Cill Chiaráin (anglicized as Kilkieran) is a coastal village in the Connemara area of County Galway in Ireland. The R340 passes through Cill Chiaráin.

Cill Chiaráin lies in a Gaeltacht region (Irish-speaking area), and Coláiste Sheoisaimh hosts Irish language courses within the village.

Name
The village is named after Saint Ciarán, "Cill Chiaráin" translates to "Ciarán's church" from Irish. It shares its name with a second Cill Chiaráin in County Kilkenny.

History
On St Ciarán's feast day, there is a Pattern Day in honour of the saint held in the village.
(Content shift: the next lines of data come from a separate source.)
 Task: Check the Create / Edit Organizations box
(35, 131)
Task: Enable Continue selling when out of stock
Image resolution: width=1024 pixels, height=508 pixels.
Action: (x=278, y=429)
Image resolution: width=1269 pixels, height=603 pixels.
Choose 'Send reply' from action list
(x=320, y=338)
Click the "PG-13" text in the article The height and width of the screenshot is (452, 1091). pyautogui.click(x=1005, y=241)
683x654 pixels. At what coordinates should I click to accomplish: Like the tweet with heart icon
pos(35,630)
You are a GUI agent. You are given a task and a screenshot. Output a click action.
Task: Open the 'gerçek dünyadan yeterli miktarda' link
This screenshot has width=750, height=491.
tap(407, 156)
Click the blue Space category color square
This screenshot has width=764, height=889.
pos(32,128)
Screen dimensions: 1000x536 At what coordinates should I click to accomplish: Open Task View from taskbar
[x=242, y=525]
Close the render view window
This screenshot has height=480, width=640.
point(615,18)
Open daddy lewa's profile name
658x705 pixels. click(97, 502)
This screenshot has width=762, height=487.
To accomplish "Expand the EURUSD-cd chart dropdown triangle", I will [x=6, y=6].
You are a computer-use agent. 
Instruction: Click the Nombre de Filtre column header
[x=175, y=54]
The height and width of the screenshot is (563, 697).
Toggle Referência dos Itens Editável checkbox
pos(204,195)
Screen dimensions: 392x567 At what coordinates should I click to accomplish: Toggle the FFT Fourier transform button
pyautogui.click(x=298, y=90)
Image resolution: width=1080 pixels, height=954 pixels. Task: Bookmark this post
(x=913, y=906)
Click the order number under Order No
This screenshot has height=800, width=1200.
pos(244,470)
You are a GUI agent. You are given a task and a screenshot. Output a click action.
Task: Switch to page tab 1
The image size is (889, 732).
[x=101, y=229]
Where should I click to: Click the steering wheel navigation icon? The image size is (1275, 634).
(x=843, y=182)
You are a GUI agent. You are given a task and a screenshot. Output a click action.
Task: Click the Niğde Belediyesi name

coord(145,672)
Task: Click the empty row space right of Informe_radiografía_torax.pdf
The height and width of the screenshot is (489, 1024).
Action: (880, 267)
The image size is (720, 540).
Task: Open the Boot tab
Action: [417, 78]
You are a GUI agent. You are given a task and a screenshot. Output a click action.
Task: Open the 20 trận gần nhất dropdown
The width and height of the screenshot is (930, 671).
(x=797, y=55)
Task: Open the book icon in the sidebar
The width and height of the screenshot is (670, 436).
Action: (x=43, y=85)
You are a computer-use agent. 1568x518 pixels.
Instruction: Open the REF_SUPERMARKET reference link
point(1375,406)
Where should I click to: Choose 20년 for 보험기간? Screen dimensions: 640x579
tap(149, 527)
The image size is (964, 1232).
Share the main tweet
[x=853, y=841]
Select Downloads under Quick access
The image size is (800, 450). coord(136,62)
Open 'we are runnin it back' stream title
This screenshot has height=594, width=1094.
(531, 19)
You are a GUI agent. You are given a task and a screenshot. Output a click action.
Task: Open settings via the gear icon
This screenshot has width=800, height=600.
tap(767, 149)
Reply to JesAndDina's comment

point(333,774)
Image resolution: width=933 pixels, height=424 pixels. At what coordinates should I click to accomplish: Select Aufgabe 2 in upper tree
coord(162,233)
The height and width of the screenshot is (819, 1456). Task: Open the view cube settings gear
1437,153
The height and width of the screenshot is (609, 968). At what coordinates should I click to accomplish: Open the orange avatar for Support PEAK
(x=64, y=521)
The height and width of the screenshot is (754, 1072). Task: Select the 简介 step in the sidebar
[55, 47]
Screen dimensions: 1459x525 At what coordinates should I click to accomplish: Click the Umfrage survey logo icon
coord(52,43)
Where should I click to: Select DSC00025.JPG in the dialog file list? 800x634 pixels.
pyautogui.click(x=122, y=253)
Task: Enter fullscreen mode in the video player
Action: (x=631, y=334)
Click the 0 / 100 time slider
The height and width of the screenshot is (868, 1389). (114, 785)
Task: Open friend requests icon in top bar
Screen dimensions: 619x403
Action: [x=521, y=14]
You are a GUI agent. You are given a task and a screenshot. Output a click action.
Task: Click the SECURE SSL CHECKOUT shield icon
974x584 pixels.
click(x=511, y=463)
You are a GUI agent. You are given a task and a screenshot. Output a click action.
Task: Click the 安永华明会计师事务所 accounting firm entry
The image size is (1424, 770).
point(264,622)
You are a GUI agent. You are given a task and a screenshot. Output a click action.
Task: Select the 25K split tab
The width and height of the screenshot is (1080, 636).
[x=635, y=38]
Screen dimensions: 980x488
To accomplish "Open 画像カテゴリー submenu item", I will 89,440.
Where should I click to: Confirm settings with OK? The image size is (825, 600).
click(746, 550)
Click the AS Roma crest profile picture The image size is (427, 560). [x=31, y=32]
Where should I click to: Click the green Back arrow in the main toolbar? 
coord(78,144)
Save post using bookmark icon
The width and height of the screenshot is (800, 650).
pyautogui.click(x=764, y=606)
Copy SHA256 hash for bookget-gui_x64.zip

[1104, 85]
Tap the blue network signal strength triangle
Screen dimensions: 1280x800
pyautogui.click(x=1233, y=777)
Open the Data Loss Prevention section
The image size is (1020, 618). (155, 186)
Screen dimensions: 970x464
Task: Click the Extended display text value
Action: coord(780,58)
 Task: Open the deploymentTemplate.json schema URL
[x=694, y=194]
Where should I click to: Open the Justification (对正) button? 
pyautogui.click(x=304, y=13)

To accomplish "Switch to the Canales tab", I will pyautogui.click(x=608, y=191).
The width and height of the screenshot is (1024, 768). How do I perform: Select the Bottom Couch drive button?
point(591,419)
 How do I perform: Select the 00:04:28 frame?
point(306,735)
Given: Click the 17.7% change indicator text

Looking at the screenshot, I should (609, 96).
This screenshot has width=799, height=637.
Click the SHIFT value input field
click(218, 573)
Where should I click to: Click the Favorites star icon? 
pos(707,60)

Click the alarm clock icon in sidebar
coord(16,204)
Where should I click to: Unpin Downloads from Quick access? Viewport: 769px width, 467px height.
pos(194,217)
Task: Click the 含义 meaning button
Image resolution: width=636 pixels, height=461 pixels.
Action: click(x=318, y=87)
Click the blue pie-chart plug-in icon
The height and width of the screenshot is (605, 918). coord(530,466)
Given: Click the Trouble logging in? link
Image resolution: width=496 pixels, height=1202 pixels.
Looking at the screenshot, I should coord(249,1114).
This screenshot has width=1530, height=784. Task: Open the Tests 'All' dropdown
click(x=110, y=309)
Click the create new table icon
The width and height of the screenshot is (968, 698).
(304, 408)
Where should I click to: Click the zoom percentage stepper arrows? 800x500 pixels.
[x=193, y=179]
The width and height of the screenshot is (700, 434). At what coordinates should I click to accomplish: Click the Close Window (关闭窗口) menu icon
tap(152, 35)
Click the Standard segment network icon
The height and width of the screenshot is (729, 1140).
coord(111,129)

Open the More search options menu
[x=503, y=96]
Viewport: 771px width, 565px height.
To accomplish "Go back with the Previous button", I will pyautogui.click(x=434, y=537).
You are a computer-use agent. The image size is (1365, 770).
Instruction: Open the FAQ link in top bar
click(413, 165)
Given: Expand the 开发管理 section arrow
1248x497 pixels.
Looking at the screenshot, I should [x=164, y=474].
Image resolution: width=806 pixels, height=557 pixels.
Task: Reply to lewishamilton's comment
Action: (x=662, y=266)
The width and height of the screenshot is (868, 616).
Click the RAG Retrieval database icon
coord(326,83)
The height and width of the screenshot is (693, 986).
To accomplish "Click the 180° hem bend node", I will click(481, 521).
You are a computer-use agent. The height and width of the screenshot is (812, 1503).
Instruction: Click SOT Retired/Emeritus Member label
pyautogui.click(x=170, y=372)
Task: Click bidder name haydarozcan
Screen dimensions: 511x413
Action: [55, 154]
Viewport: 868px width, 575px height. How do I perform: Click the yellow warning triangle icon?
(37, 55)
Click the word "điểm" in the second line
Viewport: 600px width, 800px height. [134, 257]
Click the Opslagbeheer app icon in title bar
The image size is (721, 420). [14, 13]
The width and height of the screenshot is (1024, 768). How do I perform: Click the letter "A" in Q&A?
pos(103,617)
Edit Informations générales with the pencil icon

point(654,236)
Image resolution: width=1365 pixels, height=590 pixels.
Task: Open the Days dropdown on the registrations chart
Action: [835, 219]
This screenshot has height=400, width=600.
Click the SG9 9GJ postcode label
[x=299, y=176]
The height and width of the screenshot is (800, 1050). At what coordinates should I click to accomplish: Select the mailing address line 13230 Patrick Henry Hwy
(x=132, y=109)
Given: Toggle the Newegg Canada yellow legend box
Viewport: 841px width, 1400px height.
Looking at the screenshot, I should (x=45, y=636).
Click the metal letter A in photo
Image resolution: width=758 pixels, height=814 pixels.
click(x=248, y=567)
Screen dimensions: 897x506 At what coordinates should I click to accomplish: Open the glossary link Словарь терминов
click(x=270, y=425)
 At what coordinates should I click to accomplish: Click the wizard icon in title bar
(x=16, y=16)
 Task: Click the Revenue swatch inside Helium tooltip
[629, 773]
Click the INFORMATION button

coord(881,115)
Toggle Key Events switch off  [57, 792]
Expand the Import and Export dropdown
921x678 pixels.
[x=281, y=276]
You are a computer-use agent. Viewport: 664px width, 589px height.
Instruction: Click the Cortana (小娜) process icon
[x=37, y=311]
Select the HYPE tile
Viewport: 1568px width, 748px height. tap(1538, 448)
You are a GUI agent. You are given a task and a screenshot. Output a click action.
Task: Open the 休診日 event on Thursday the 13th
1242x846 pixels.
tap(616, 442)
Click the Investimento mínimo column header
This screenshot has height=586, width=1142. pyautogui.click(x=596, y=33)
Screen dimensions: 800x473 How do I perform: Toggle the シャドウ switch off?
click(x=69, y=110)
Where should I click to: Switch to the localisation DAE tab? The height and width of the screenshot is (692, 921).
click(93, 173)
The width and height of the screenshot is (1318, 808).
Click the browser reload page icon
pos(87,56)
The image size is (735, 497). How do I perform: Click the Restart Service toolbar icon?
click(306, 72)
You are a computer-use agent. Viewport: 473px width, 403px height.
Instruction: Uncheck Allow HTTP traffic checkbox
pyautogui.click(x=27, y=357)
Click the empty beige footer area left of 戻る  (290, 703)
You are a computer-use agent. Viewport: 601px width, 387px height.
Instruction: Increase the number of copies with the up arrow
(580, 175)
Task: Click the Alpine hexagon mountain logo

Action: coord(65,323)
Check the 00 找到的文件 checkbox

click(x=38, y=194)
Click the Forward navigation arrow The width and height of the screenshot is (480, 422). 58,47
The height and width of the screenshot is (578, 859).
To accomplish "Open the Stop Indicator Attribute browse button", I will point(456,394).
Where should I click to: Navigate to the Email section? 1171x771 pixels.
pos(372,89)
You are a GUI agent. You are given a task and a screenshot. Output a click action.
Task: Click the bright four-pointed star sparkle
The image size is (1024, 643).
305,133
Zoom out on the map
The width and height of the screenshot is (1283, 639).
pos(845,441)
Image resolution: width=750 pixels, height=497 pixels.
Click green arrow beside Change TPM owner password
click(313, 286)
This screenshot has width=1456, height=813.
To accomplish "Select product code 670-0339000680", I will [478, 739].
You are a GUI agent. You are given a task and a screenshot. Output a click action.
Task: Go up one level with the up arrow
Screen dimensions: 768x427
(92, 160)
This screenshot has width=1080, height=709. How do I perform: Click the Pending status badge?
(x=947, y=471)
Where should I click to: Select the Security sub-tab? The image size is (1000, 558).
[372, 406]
Organised by the local festival committee, Coiste Fhéile Chill Chiaráin, there is a Roman Catholic Mass performed at the well which St Ciarán blessed back in the 6th century.

Amenities
Cill Chiaráin has a number of facilities and public buildings, including a health centre, a "gastropub" (Tigh Chadhain), local supermarket, a national school, community hall, church and fish factory.

The Arramara Teo seaweed factory is also nearby. The company was previously Irish owned, but has since been bought by a Canadian company.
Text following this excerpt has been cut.